[Dataset records]
*** Begin section ***
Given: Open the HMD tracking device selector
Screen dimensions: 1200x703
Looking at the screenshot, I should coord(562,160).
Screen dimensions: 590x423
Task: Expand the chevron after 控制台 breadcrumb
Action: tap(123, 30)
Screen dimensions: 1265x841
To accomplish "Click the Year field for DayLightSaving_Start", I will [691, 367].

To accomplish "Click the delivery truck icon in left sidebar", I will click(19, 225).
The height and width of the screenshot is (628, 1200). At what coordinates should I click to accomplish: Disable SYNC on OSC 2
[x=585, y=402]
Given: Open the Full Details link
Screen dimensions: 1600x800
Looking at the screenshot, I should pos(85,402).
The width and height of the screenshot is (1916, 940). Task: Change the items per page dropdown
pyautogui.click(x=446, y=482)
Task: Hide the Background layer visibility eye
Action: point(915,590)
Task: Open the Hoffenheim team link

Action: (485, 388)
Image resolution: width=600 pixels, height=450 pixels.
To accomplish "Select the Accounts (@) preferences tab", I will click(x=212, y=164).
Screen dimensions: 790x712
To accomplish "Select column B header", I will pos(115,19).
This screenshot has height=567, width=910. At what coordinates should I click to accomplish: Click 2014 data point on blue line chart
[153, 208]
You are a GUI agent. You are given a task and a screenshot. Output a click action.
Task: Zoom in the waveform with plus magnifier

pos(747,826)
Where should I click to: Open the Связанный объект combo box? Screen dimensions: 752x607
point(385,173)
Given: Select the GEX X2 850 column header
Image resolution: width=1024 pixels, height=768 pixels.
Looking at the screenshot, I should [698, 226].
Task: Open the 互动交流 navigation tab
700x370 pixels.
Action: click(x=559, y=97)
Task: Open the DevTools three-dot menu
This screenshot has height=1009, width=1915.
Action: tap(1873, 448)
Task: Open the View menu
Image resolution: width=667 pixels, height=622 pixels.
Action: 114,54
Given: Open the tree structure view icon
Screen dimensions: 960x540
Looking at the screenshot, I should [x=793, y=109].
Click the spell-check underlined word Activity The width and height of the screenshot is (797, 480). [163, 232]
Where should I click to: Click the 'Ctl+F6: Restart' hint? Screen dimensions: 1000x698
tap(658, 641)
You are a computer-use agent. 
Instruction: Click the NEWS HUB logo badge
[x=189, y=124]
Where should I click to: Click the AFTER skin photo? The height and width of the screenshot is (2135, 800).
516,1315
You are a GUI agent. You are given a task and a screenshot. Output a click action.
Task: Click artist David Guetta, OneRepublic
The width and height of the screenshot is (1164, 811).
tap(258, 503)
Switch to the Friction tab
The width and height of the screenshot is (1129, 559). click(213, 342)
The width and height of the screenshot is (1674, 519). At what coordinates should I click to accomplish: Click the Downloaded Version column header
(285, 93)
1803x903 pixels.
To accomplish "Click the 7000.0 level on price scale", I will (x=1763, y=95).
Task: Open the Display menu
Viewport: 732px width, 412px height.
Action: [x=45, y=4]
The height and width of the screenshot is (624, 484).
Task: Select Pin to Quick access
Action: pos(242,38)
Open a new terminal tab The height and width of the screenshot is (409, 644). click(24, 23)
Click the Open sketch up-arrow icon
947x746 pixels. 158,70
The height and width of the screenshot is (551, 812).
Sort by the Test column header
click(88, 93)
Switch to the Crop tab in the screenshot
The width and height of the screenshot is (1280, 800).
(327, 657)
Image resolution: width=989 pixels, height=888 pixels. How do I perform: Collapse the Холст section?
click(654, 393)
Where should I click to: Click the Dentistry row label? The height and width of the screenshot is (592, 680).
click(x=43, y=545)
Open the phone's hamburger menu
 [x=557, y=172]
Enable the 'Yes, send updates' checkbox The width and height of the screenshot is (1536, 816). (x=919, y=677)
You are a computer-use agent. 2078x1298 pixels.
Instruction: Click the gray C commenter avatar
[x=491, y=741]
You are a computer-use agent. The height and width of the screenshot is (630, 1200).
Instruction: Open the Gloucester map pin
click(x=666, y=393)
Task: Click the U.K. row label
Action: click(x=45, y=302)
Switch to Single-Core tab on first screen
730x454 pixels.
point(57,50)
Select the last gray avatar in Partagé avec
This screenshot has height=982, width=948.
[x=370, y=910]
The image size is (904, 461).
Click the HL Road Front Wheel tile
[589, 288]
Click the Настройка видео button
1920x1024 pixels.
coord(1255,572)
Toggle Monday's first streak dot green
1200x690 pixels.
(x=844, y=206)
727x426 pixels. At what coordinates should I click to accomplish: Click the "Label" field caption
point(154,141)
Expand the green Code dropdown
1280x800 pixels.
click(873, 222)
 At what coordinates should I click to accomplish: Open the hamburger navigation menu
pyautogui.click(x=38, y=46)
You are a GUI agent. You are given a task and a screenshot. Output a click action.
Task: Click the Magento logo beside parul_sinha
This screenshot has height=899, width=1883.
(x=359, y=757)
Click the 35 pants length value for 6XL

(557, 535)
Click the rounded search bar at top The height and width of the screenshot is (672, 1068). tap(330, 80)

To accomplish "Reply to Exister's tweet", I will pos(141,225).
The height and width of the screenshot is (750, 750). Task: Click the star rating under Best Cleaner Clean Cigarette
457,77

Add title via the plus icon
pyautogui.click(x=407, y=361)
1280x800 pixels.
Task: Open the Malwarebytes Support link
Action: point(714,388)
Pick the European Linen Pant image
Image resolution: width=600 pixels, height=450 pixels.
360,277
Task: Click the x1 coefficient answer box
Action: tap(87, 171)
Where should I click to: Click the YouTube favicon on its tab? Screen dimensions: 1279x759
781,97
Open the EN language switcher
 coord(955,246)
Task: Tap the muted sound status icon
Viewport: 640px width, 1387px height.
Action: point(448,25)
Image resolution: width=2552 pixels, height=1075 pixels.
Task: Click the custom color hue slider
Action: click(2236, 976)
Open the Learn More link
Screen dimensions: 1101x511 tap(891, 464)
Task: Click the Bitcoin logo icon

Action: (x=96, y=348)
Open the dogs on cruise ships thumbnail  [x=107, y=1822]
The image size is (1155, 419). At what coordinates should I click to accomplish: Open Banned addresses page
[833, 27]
*** End section ***
REQUIRED WORK: Scan the data above for the word "computer". Copy every line in which it is found.

RESULT BELOW:
You are a computer-use agent. 
You are a computer-use agent. 2078x1298 pixels.
You are a computer-use agent. The height and width of the screenshot is (630, 1200).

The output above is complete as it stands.